Alice's copy of China Collecting in America |
Earle’s books were carefully researched and thoroughly documented, but because she wrote for a popular audience, she was dismissed by some academic historians as a writer of mere “pots-and-pans history.” It was not until the 1980s, with the development of women’s history and material culture studies, that Earle came to be appreciated as a pioneer in both of these areas. However, very little has been written about her, in part because she left behind no personal papers and hardly any other biographical material. Williams thus had to piece together Earle’s life and career from a variety of other sources—genealogical research, scattered correspondence in various archives, conversations with descendants, and Earle’s own published works.
Alice Morse in 1873, just before her marriage to Henry Earle |
Earle frequently photographed her children in gardens and historically-inspired settings |
Earle preferred to use photographs to illustrate her books whenever possible, believing they were more accurate than drawings. This one is from Stagecoach and Tavern Days, 1900. |
As Williams notes, Earle felt some ambivalence about her role as both wife and mother and professional writer.
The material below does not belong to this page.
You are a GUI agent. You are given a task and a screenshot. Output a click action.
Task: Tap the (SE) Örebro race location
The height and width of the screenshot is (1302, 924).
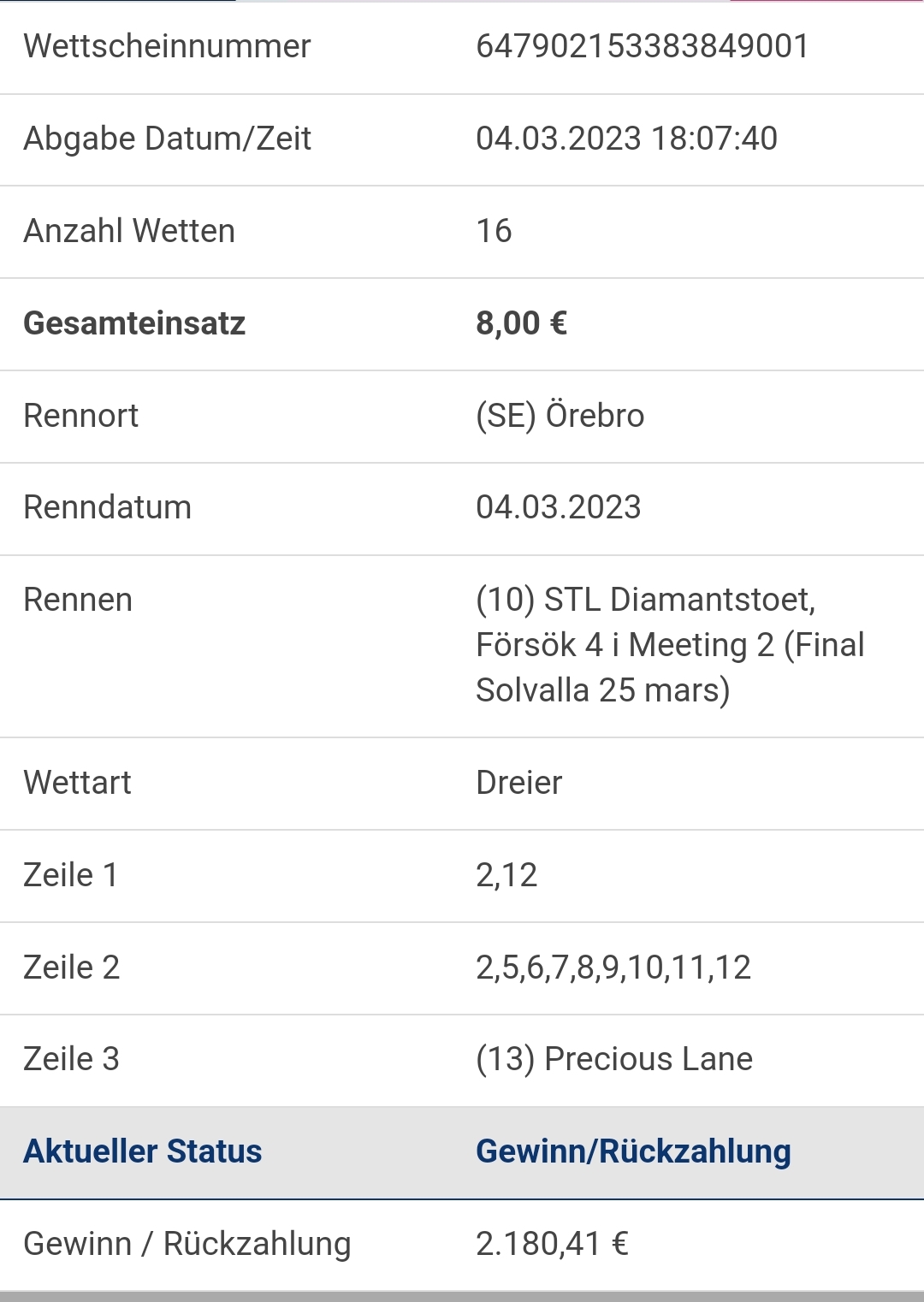coord(560,416)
She took her mothering duties very seriously but also felt constrained by middle-class gender norms at times; she felt that women had a duty to improve themselves and their communities but never publicly aligned herself with any of the groups advocating for radical social change (we don’t even know if she supported women’s suffrage). Similarly, while her books celebrated women’s traditional domestic role in the colonial era, they also made it quite clear that women’s work was absolutely central to the social and economic fabric of pre-industrial America.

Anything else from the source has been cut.